MUMBAI: Markets regulator, Securities and Exchange Board of India (Sebi), is likely to consider relaxing pricing norms for preferential allotment that will allow listed companies to raise funds at a time when businesses are under pressure due to the covid-19 pandemic, said two people aware of the development.

Currently, pricing of a preferential allotment cannot be less than the average of weekly high and low for 26 weeks and average of weekly high and low for two weeks preceding the relevant date.

Recently, Sebi had proposed easing the pricing of a preferential allotment for stressed companies by allowing it to be determined only on the average of the previous two weeks price of the shares, as on the relevant date.

An email sent to Sebi on Wednesday did not elicit a response.

“There have been multiple representations from the merchant banking industry and law firms to allow this two week pricing for all companies and not just for so-called stressed companies,” said the first person cited above, requesting anonymity.

Given the crash in stock prices due to the covid-19 crisis, using the average for the previous 26 weeks will throw up a price significantly higher than the prevailing market rate, thus making it difficult to take a call on the investment, the person added.

Such a relaxation could significantly help companies raise funds through preferential allotment of shares to private equity (PE) funds and strategic investors.
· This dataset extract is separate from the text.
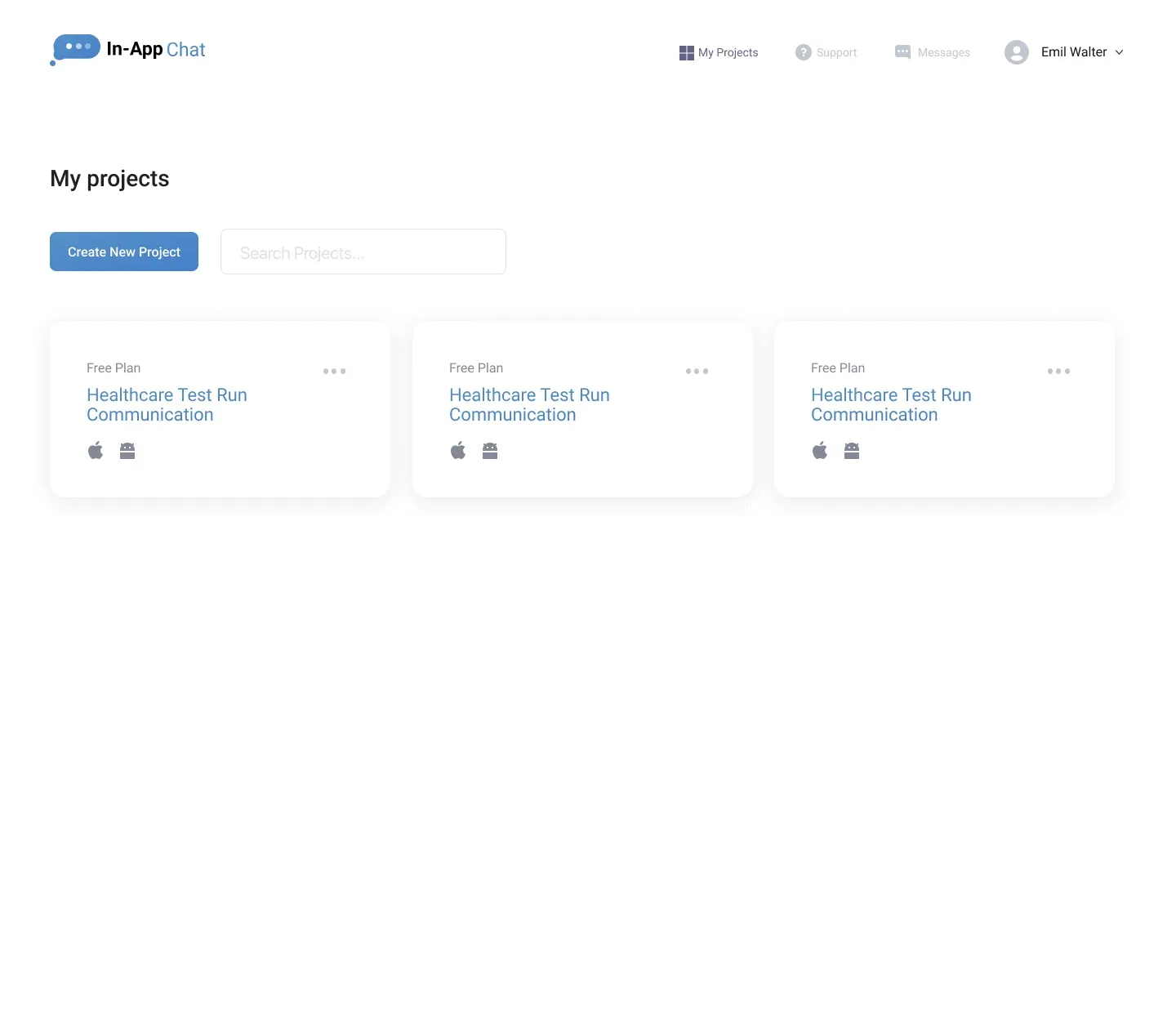Click Android icon on first project card

tap(127, 451)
This will also allow promoters more flexibility to bring in capital.

The pricing relaxation on preferential allotment, if it happens, will come with a sunset period, added the second person cited above.

“The regulator is likely to give this relaxation only for a limited period which may be till September or December,” said the second person, also requesting anonymity.

Since the start of the lockdown on 25 March, Sebi has been actively relaxing various compliance and fundraising norms. Fundraising options such as rights issues and initial public offerings (IPO) have already been made easier for companies.